PEDIDO DE TRABALHO 1: De acordo com a notícia sobre a suspensão de Rafaela Silva, qual é a duração da pena imposta pela Federação Internacional de Judô?
PEDIDO DE TRABALHO 2: Prossiga com a notícia sobre a suspensão de Rafaela Silva a partir da última frase apresentada.

TEXTO DE ORIGEM:
Esporte

Suspensão de Rafaela Silva deixa em aberto vaga em Tóquio na categoria da campeã olímpica

Caso judoca não consiga reverter quadro, plano B pode ser optar por seguir com atleta do -57kg, como a jovem Ketelyn Nascimento, ou até mesmo mudar alguém de peso.


26/01/2020

Rafaela Silva em ação no tatame. (Foto: Abelardo Mendes Jr/ rededoesporte.gov.br)

Globoesporte.com

A suspensão de dois anos imposta pela Federação Internacional de Judô (FIJ) à judoca Rafaela Silva pode mudar os planos da Confederação Brasileira de Judô (CBJ) para a modalidade para os Jogos Olímpicos de Tóquio 2020. Ainda que apoie a campeã olímpica e acredite na extinção da pena na Corte Arbitral do Esporte (CAS), última instância da justiça desportiva, a entidade se vê obrigada a preparar um plano B caso a principal atleta da categoria -57kg não tenha condições de disputa a Olimpíada no Japão. De acordo com o gestor de alto rendimento Ney Wilson, uma reunião será realizada na próxima semana para conversar sobre o tema.

CONJUNTO DE DADOS:
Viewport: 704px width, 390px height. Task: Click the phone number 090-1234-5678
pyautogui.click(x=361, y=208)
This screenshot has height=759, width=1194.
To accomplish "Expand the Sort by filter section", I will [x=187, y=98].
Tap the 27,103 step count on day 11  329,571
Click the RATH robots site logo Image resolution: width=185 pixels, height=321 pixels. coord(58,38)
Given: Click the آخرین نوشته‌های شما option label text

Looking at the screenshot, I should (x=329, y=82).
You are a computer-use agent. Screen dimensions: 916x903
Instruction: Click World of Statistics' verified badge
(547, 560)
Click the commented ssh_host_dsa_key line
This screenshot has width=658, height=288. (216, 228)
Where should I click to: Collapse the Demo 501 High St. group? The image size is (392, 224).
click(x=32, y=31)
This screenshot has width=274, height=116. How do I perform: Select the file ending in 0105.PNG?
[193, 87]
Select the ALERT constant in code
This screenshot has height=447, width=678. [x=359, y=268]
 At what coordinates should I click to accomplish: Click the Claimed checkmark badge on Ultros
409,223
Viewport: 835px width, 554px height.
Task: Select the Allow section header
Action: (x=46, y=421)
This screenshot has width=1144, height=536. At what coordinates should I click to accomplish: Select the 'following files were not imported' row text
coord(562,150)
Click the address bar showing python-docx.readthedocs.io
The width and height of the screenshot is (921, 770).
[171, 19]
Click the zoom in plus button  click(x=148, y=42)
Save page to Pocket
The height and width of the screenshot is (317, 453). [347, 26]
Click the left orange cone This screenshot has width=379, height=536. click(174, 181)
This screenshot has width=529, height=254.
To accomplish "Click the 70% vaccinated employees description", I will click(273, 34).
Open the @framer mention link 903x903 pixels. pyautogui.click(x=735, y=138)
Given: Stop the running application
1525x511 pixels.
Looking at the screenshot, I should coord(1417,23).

RESULTADO DA TAREFA 1: Dois anos.

RESULTADO DA TAREFA 2:
No momento, o Brasil tem Rafaela Silva na quarta colocação do ranking olímpico da categoria -57kg, e Ketelyn Nascimento, de 21 anos, é a segunda brasileira nessa listagem, figurando no 48º lugar. A jovem, que foi vice-colocada no reality show Ippon, do Esporte Espetacular, da TV Globo, estava sendo preparada para a Olimpíada de Paris 2024, mas agora não pode ser descartada para esse ano. Outras possibilidades também serão colocadas na mesa: subir uma atleta de categoria ou, até mesmo, descer alguém de peso.

“A gente está numa categoria em que a gente até então estava bem tranquilo, como a da Mayra (Aguiar), onde ela é absoluta. Hoje a gente muda isso. Temos que ter um plano B, apesar de acreditar que vamos contar com a Rafaela Silva nos Jogos. Pretendemos agora na segunda-feira nos reunir, eu, a Rose (coordenadora técnica) e o Mário Tsutsui (treinador) para discutirmos as possibilidades que a gente tem. Pode ser não só as atletas dessa categoria, como subir alguém de categoria, descer alguém de categoria, pensar nas possibilidades de um plano B, mas confiantes na Rafaela, porque ela é uma guerreira e sairá fortalecida”, comentou Ney Wilson.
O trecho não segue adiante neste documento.